Lockhart v. United States

PETITIONER: James Lockhart
RESPONDENT: United States et al.
LOCATION: United States Court of Appeals for the Ninth Circuit

DOCKET NO.: 04-881
DECIDED BY: Roberts Court (2005-2006)
LOWER COURT: United States Court of Appeals for the Ninth Circuit

CITATION: 546 US 142 (2005)
GRANTED: Apr 25, 2005
ARGUED: Nov 02, 2005
DECIDED: Dec 07, 2005

ADVOCATES:
Brian Wolfman - argued the cause for Petitioner
Lisa Schiavo Blatt -
Lisa S. Blatt - argued the cause for Respondents

Facts of the case

In 2002 the U.S. began withholding a portion of Lockhart's Social Security payments to offset his debt on federally reinsured student loans that were more than 10 years overdue.

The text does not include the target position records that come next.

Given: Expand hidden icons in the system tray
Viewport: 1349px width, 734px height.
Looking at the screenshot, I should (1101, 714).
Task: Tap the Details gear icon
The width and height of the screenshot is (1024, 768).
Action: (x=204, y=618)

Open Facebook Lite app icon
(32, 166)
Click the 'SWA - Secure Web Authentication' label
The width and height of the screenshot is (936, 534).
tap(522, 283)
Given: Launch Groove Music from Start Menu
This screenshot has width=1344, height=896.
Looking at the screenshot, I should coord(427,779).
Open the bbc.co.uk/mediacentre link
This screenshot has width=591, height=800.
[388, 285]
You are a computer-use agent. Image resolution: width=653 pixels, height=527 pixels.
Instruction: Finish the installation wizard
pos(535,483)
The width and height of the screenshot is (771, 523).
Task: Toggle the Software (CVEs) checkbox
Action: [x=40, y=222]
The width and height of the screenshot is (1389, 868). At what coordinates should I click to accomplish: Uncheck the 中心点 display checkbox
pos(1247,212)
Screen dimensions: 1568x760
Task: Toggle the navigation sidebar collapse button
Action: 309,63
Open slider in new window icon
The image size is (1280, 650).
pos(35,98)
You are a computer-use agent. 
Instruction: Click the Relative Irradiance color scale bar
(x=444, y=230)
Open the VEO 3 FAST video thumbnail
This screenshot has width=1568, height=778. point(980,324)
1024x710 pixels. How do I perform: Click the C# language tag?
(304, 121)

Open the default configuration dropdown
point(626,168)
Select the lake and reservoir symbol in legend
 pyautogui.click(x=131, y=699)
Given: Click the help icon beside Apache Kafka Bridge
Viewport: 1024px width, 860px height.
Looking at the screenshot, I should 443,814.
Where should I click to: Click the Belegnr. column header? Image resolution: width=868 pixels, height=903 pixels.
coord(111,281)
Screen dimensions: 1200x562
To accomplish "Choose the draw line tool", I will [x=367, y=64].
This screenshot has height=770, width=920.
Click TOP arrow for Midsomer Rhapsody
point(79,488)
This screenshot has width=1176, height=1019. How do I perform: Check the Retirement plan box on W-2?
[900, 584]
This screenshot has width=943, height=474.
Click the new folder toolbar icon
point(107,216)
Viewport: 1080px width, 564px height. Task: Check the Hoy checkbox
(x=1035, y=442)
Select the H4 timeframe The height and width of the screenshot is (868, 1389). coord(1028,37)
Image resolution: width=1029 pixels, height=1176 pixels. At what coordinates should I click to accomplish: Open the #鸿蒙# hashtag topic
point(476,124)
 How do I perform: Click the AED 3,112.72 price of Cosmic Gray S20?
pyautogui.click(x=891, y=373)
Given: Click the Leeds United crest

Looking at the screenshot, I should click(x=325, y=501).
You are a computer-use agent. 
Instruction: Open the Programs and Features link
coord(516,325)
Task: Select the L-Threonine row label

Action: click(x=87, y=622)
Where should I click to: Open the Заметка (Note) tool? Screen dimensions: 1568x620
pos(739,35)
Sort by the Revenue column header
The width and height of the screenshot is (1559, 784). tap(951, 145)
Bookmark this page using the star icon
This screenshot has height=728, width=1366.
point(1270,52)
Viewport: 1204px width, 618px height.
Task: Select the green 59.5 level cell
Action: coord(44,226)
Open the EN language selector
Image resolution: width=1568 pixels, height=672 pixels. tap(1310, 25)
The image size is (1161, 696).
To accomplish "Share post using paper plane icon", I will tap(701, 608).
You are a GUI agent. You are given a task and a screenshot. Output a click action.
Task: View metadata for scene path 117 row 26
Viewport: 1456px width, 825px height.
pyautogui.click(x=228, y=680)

Lockhart sued, arguing the offset was barred by the 10-year statute of limitations of the Debt Collection Act (1982). The district court dismissed Lockhart's suit, and the Ninth Circuit affirmed.

Question

Could the United States offset Social Security benefits to collect a student loan debt that had been outstanding for over 10 years?

Media for Lockhart v. United States

Audio Transcription for Oral Argument - November 02, 2005 in Lockhart v. United States

Audio Transcription for Opinion Announcement - December 07, 2005 in Lockhart v. United States

John G. Roberts, Jr.:

Justice O’Connor has the opinion in No. 04-881, Lockhart versus United States.

Sandra Day O'Connor:

This case comes to us on writ of certiorari to the Court of Appeals for the 9th Circuit.

It concerns the Government’s effort to withhold part of the petitioner’s Social Security benefits to offset his debt on federally reinsured student loans that are more than ten years overdue.

Whether the Government can do this is determined by a rather complicated interplay of four statutes.

First, we have two statutes about time limits.

The Debt Collection Act lets the Government collect debts by administrative offsets, subject to a general ten-year statute of limitations; but the Higher Education Technical Amendments of 1991 eliminate time limits on suits to collect student loans.

Next, we have two statutes about the Government’s ability to subject Social Security benefits to offset.

Social Security benefits are generally exempt from attachment or other legal process.

The Social Security Act purports to protect this anti-attachment rule with an express reference provision.

The statute says no other provision of law may be construed to modify this section except to the extent that it does so by express reference.

But the Debt Collection Improvement Act of 1996 subjects Social Security benefits to administrative offset, making express reference to the Social Security Act.

Now, petitioner here argued that the Debt Collection Act’s ten-year statute of limitations controlled, so the Government could not offset his Social Security benefits.

The 9th Circuit disagreed and held that the Higher Education Technical Amendments had eliminated that time limit as to student loans.

In an opinion filed today with the Clerk of the Court, we affirm the 9th Circuit’s judgment.

We hold that the 1991 and 1996 statutes make Social Security benefits subject to offset, providing exactly the sort of express reference the Social Security Act says is necessary to supersede the anti-attachment provision and remove the ten-year limit that we otherwise would say barred the Government’s action.

Debt collection by Social-Security offset was not authorized until 1996, five years after the abrogation of time limits; but the plain meaning of the Higher Education Technical Amendments must be given effect, even though Congress may not have foreseen all of its consequences.

We do not decide whether the Social Security Act’s express reference provision is valid.

Justice Scalia has filed a concurring opinion.